U nas Australia kojarzy się z kangurami, koalą, ale na miejscu wombaty są wyjątkowo popularne. Budzą natychmiastowe skojarzenia, są wzorem zabawek pluszowych, maskotek, pojawiają się w mediach, książkach dla dzieci. Przypominają bowiem puchate niedźwiadki i niegdyś nazywano je niedźwiedziami workowatymi.
Nic dziwnego, wombaty to także ważny element australijskiego ekosystemu. Stanowią grupę ważnych roślinożerców kontynentalnej Australii i Tasmanii. Nauczyły się kopać nory i chronić w nich, radzić sobie z drapieżnikami, a gdy są bezpieczne, pasa się na trawiastych równinach.
Przed tysiącami lat to właśnie wombaty były największymi roślinożercami Australii, a nie kangury. Ogromne wombaty takie jak diprotodon to największe torbacze jakie kiedykolwiek istniały - to wymarłe 40 tys. lat temu zwierzę mierzyło 3 metry i ważyło 3 tony. Współczesne wombaty osiągają wagę 40 kg, czyli też nie tak mało.

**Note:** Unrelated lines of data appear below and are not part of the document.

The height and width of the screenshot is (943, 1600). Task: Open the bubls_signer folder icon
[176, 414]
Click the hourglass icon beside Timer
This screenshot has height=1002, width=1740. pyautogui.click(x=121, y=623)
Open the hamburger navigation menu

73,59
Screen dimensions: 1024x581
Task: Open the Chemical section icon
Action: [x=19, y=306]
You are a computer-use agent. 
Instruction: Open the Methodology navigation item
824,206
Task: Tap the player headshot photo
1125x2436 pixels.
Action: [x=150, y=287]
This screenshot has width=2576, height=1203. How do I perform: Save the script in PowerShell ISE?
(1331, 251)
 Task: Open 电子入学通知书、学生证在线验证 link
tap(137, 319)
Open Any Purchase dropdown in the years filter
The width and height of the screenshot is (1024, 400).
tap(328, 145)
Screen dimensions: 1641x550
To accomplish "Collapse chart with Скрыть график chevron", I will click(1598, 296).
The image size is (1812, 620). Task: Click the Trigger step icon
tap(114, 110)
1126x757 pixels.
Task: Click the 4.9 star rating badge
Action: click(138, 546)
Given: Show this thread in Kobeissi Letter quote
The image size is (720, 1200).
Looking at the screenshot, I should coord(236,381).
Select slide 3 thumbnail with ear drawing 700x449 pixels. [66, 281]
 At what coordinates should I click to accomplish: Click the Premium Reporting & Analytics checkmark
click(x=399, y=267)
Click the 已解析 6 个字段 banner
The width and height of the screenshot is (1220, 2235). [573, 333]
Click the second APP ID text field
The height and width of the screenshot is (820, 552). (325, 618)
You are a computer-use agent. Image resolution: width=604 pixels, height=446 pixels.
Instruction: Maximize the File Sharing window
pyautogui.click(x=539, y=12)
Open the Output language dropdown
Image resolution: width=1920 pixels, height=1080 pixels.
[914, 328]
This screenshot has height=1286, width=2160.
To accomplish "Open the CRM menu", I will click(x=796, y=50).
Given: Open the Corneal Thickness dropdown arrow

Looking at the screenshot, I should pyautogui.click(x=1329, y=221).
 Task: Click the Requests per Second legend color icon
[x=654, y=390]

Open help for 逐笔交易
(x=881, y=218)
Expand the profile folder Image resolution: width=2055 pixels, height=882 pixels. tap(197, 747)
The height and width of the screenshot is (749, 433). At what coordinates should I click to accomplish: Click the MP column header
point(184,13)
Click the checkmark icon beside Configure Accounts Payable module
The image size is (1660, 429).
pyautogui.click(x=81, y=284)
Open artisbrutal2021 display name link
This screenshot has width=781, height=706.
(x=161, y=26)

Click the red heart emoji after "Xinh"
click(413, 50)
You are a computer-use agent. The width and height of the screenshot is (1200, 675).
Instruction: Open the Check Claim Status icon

Do czasów współczesnych przetrwały trzy gatunki tych prastarych zwierząt. Wombat tasmański, wbrew nazwie, nie żyje tylko na Tasmanii, ale także w południoiwo-wschodniej Australii. Dochodzą do tego wombatowiec szerokogłowy z południowej Australii i krytycznie zagrożony wombatowiec szortkowłosy, które żyje tylko na małym obszarze w Nowej Południowej Walii.
Świerzb to poważna choroba dziesiątkująca nie tylko zwierzęta Australii. Jest ona także dużym problemem i zagrożeniem dla naszych zwierząt. Powoduje śmierć wielu polskich rysi, a także lisów i wilków. W Ameryce Środkowej uważa się, że właśnie chore na świerzb i pozbawione włosów kojoty były zaraniem mitów o chupacabrze.